I have managed a plus out of all this, I met a lovely woman who I would say I respect and admire. There was some progress with her but it’s too soon to tell if it matters less than I believe or maybe it’ll change in the future. I will be genuinely upset if it goes nowhere but yeah I’m pretty sure its not something you do with everyone.
I find myself genuinely caring what she thinks about me. Enough to explain myself. I also find myself caring when she feels bad. She has her days despite being as strong as she is. I actually find myself missing her when she’s away. I developed feelings for her quite quickly, which isn’t normal for me, I liked her a lot when we met but I’m guessing that grew into attraction by the way I’m talking about her. Like I said before she’s an exceptional woman and honestly I don’t see why she’s alone.

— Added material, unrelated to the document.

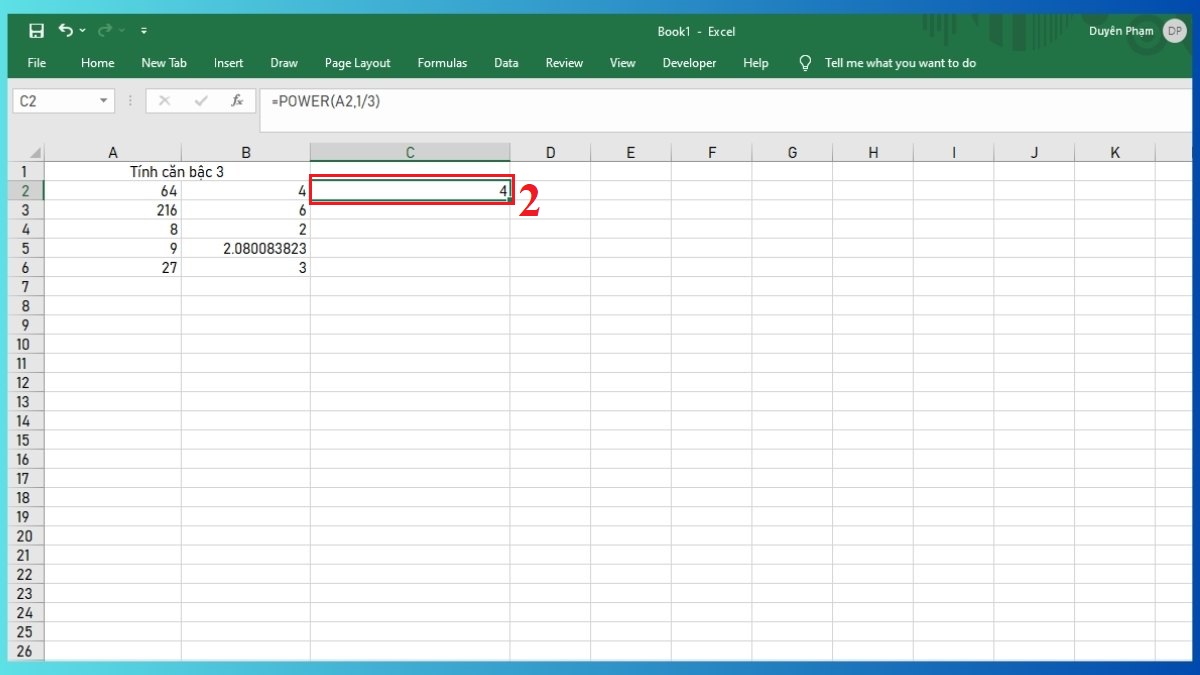This screenshot has width=1200, height=675.
Task: Click the Save icon
Action: (x=37, y=31)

If I have my way she won’t stay that way for too long. In a way I think I’m trying to prove a point that I care about her and want her to be happy, that’s she’s wanted. I never understood why the most beautiful women think they’re ugly even when they don’t say it. Why the most most exceptional ones think they’re nothing special. She would tell me it’s all perspective. I kinda like that she’s a smart ass. Makes me smile.
I wonder where this all come from but at the same time I know. I don’t think I’ve ever met someone who is so similar to myself but different at the same time. Fucking beautiful too. She doesn’t smile much but the eyes say it all sometimes. If all goes right I could see myself being very happy with her but again it’s early days. At this point all I can do is show her I am for real.
You lose some you win some or at least make progress. I think it’s important to stress that it’s not all shit.